Cochran: The artists we have met have been more than receptive. They are always friendly. We are often in New York and visit their studios and buy directly from them, without having to deal with galleries. The artists have been good about recommending other artists and all of this has been rewarding. We have tried to develop a reputation for being dependable, that our checks don’t bounce and that we keep our promises. We don’t take too much of their time, I hope, and so I think we are seen as serious and sincere. From what I have seen of the artists in their studios, they are very hard working and energetic. They are pretty much established as far as their work is concerned. They have all been formally well trained and involved in art all their lives. They are struggling, I’m sure, in trying to just make ends meet, but they are still very serious about their work. These are not emerging artists. When we buy we are looking for those who have been around for a while, the mid-career group.

Thompson: Do you prefer any particular style?

Cochran: Oh no, we are looking for a work that best represents that particular artist. It can be any style. We think of how it will fit into the collection when the collection is seen together as a whole.

Thompson: Now that you are solely on you own, do you find that you are developing a personal taste in any way? Have you considered collecting other mediums?

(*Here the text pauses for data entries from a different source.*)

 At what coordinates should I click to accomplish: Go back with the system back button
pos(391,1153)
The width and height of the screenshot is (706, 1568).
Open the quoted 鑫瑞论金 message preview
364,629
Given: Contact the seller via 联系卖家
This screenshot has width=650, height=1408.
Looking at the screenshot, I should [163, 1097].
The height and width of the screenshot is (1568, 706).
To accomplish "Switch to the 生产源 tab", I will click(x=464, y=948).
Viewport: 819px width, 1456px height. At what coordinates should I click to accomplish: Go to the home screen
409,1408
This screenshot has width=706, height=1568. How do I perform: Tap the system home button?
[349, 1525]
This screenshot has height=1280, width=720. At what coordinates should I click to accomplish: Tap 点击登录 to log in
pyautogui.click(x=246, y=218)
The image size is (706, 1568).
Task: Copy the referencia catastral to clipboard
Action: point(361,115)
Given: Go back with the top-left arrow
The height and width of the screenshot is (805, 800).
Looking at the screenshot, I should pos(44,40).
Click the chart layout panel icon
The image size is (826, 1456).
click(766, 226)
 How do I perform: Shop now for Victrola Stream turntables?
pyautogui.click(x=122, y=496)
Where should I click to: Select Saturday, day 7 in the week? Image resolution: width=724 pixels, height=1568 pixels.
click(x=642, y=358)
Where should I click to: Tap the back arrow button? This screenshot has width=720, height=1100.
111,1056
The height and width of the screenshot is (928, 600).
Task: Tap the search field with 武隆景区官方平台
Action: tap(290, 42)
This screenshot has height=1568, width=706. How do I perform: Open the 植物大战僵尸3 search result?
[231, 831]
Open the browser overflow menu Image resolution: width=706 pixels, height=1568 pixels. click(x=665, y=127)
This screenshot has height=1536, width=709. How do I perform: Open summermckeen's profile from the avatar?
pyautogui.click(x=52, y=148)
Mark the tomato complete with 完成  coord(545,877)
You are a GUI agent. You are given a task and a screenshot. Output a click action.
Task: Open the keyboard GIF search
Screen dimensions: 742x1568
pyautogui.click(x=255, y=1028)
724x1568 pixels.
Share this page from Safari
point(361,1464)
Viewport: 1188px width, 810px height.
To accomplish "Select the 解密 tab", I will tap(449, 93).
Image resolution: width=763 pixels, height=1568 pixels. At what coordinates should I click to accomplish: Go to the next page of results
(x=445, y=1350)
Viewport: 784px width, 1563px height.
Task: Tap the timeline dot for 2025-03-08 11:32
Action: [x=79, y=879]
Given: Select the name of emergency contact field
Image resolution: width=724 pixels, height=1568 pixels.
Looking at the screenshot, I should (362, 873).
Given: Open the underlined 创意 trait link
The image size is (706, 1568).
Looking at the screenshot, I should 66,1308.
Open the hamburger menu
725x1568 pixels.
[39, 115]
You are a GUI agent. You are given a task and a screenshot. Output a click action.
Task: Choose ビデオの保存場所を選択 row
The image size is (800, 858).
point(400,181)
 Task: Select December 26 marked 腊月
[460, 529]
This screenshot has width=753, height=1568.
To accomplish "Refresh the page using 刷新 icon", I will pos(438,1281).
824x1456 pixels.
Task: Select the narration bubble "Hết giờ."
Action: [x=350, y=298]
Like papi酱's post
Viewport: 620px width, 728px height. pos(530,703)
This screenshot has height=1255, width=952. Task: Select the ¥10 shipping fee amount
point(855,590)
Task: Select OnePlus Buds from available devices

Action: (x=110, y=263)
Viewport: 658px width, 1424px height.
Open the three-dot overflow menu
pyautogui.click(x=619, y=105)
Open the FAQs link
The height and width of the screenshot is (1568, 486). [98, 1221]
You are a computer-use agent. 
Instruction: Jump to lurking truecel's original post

Cochran: Yes, I feel a lot more confident. We are beginning to trust what we like. We like the prints and will continue to buy them. Sometimes I think it might be interesting to collect photography. Oil paintings are still out of our price range, but we have begun to study them.

Thompson: What are your next exhibition plans?

Cochran: Right now we are at the Lamar Dodd Art Center in LaGrange with our Cochran Collection of 54 pieces. Our Warhol Collection is at the University of Georgia Museum in Athens and we are about to open in Columbia, South Carolina. These are booked through 1994. Our African-American Collection will open in the Spring of 1991 and it is already booked through 1992. We are now putting together the African-American Collection’s catalogue. Dr. Richard Long has written a brilliant introduction for it and we are waiting for articles from other African-American scholars as well. The works are being framed and crates are being built. Now we are getting ready and we are very excited about these new additions and new presentation of the Wes and Missy Cochran Collection.